**** Data
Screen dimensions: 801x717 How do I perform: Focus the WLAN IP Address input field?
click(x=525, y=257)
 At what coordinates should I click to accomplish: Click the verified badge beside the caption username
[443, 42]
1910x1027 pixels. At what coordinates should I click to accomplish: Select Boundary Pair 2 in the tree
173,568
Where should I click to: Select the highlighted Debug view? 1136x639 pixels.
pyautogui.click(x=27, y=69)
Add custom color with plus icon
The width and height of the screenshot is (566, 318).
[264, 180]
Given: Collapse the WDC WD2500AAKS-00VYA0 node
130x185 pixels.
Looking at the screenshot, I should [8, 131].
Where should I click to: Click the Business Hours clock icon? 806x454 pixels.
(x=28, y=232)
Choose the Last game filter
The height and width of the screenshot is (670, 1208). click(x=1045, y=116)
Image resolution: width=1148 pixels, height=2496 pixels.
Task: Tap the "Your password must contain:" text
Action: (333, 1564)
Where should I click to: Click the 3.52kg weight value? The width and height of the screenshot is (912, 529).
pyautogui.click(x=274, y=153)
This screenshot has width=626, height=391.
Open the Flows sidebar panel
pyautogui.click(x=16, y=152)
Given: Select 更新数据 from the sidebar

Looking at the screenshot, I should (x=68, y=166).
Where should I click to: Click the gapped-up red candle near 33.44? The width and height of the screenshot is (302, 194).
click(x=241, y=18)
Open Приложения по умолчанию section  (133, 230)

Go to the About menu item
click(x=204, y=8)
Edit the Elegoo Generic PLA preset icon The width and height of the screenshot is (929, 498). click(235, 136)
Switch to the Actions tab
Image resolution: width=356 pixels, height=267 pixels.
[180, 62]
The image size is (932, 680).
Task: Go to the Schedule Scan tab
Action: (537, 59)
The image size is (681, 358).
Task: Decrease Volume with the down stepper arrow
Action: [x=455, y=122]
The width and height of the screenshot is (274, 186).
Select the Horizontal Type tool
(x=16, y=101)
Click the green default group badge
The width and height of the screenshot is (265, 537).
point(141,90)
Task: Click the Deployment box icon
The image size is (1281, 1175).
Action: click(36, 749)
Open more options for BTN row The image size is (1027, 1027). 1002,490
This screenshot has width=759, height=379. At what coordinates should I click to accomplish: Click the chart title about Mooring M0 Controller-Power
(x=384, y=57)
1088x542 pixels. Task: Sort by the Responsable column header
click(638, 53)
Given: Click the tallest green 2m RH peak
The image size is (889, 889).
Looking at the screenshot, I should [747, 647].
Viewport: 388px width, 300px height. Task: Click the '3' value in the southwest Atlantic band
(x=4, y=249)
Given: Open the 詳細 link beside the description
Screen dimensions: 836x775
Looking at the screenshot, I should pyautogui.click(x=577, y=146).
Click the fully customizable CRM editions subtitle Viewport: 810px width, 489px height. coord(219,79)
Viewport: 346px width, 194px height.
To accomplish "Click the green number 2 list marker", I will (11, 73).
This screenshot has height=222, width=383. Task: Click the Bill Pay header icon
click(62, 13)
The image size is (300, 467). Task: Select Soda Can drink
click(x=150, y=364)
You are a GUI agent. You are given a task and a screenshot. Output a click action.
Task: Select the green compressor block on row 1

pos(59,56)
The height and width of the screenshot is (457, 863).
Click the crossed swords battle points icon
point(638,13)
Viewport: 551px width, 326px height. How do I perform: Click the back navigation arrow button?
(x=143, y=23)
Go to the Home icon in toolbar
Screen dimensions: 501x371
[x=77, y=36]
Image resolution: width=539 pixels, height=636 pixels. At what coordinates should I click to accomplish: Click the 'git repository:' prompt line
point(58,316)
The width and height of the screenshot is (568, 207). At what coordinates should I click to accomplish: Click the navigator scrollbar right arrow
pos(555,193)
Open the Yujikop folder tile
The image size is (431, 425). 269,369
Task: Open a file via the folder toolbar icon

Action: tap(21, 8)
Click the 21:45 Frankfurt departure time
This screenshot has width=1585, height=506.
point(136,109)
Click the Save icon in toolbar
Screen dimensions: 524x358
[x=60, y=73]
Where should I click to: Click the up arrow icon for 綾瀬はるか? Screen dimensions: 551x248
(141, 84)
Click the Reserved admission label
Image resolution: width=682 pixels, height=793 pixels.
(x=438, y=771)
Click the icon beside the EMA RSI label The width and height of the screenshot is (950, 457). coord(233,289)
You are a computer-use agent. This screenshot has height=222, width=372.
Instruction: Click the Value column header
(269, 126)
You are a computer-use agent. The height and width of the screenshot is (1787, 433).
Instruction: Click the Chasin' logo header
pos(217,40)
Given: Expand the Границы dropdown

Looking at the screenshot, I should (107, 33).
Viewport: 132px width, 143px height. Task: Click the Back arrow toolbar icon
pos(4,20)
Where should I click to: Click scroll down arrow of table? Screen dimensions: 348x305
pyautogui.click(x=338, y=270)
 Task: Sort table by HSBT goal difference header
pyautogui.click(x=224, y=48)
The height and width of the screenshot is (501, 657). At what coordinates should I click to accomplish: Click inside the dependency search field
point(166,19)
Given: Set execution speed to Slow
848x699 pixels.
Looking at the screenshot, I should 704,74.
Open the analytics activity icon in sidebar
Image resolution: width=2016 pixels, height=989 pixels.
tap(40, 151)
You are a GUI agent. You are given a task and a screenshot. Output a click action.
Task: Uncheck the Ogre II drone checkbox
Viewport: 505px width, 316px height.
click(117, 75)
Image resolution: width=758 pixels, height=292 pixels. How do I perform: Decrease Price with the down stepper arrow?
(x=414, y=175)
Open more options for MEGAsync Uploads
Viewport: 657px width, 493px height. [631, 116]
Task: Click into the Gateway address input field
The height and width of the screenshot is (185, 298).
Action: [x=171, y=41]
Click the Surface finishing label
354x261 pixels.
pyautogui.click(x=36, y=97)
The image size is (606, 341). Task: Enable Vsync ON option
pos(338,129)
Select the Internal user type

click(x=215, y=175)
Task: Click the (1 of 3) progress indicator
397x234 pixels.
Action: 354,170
********
-- Task instructions --
For every line in the material, write out an exact copy.

-- Answer section --
Screen dimensions: 801x717 How do I perform: Focus the WLAN IP Address input field?
click(x=525, y=257)
 At what coordinates should I click to accomplish: Click the verified badge beside the caption username
[443, 42]
1910x1027 pixels. At what coordinates should I click to accomplish: Select Boundary Pair 2 in the tree
173,568
Where should I click to: Select the highlighted Debug view? 1136x639 pixels.
pyautogui.click(x=27, y=69)
Add custom color with plus icon
The width and height of the screenshot is (566, 318).
[264, 180]
Given: Collapse the WDC WD2500AAKS-00VYA0 node
130x185 pixels.
Looking at the screenshot, I should [8, 131].
Where should I click to: Click the Business Hours clock icon? 806x454 pixels.
(x=28, y=232)
Choose the Last game filter
The height and width of the screenshot is (670, 1208). click(x=1045, y=116)
Image resolution: width=1148 pixels, height=2496 pixels.
Task: Tap the "Your password must contain:" text
Action: (333, 1564)
Where should I click to: Click the 3.52kg weight value? The width and height of the screenshot is (912, 529).
pyautogui.click(x=274, y=153)
This screenshot has width=626, height=391.
Open the Flows sidebar panel
pyautogui.click(x=16, y=152)
Given: Select 更新数据 from the sidebar

Looking at the screenshot, I should (x=68, y=166).
Where should I click to: Click the gapped-up red candle near 33.44? The width and height of the screenshot is (302, 194).
click(x=241, y=18)
Open Приложения по умолчанию section  (133, 230)

Go to the About menu item
click(x=204, y=8)
Edit the Elegoo Generic PLA preset icon The width and height of the screenshot is (929, 498). click(235, 136)
Switch to the Actions tab
Image resolution: width=356 pixels, height=267 pixels.
[180, 62]
The image size is (932, 680).
Task: Go to the Schedule Scan tab
Action: (537, 59)
The image size is (681, 358).
Task: Decrease Volume with the down stepper arrow
Action: [x=455, y=122]
The width and height of the screenshot is (274, 186).
Select the Horizontal Type tool
(x=16, y=101)
Click the green default group badge
The width and height of the screenshot is (265, 537).
point(141,90)
Task: Click the Deployment box icon
The image size is (1281, 1175).
Action: click(36, 749)
Open more options for BTN row The image size is (1027, 1027). 1002,490
This screenshot has width=759, height=379. At what coordinates should I click to accomplish: Click the chart title about Mooring M0 Controller-Power
(x=384, y=57)
1088x542 pixels. Task: Sort by the Responsable column header
click(638, 53)
Given: Click the tallest green 2m RH peak
The image size is (889, 889).
Looking at the screenshot, I should [747, 647].
Viewport: 388px width, 300px height. Task: Click the '3' value in the southwest Atlantic band
(x=4, y=249)
Given: Open the 詳細 link beside the description
Screen dimensions: 836x775
Looking at the screenshot, I should pyautogui.click(x=577, y=146).
Click the fully customizable CRM editions subtitle Viewport: 810px width, 489px height. coord(219,79)
Viewport: 346px width, 194px height.
To accomplish "Click the green number 2 list marker", I will (11, 73).
This screenshot has height=222, width=383. Task: Click the Bill Pay header icon
click(62, 13)
The image size is (300, 467). Task: Select Soda Can drink
click(x=150, y=364)
You are a GUI agent. You are given a task and a screenshot. Output a click action.
Task: Select the green compressor block on row 1

pos(59,56)
The height and width of the screenshot is (457, 863).
Click the crossed swords battle points icon
point(638,13)
Viewport: 551px width, 326px height. How do I perform: Click the back navigation arrow button?
(x=143, y=23)
Go to the Home icon in toolbar
Screen dimensions: 501x371
[x=77, y=36]
Image resolution: width=539 pixels, height=636 pixels. At what coordinates should I click to accomplish: Click the 'git repository:' prompt line
point(58,316)
The width and height of the screenshot is (568, 207). At what coordinates should I click to accomplish: Click the navigator scrollbar right arrow
pos(555,193)
Open the Yujikop folder tile
The image size is (431, 425). 269,369
Task: Open a file via the folder toolbar icon

Action: tap(21, 8)
Click the 21:45 Frankfurt departure time
This screenshot has width=1585, height=506.
point(136,109)
Click the Save icon in toolbar
Screen dimensions: 524x358
[x=60, y=73]
Where should I click to: Click the up arrow icon for 綾瀬はるか? Screen dimensions: 551x248
(141, 84)
Click the Reserved admission label
Image resolution: width=682 pixels, height=793 pixels.
(x=438, y=771)
Click the icon beside the EMA RSI label The width and height of the screenshot is (950, 457). coord(233,289)
You are a computer-use agent. This screenshot has height=222, width=372.
Instruction: Click the Value column header
(269, 126)
You are a computer-use agent. The height and width of the screenshot is (1787, 433).
Instruction: Click the Chasin' logo header
pos(217,40)
Given: Expand the Границы dropdown

Looking at the screenshot, I should (107, 33).
Viewport: 132px width, 143px height. Task: Click the Back arrow toolbar icon
pos(4,20)
Where should I click to: Click scroll down arrow of table? Screen dimensions: 348x305
pyautogui.click(x=338, y=270)
 Task: Sort table by HSBT goal difference header
pyautogui.click(x=224, y=48)
The height and width of the screenshot is (501, 657). At what coordinates should I click to accomplish: Click inside the dependency search field
point(166,19)
Given: Set execution speed to Slow
848x699 pixels.
Looking at the screenshot, I should 704,74.
Open the analytics activity icon in sidebar
Image resolution: width=2016 pixels, height=989 pixels.
tap(40, 151)
You are a GUI agent. You are given a task and a screenshot. Output a click action.
Task: Uncheck the Ogre II drone checkbox
Viewport: 505px width, 316px height.
click(117, 75)
Image resolution: width=758 pixels, height=292 pixels. How do I perform: Decrease Price with the down stepper arrow?
(x=414, y=175)
Open more options for MEGAsync Uploads
Viewport: 657px width, 493px height. [631, 116]
Task: Click into the Gateway address input field
The height and width of the screenshot is (185, 298).
Action: [x=171, y=41]
Click the Surface finishing label
354x261 pixels.
pyautogui.click(x=36, y=97)
The image size is (606, 341). Task: Enable Vsync ON option
pos(338,129)
Select the Internal user type

click(x=215, y=175)
Task: Click the (1 of 3) progress indicator
397x234 pixels.
Action: 354,170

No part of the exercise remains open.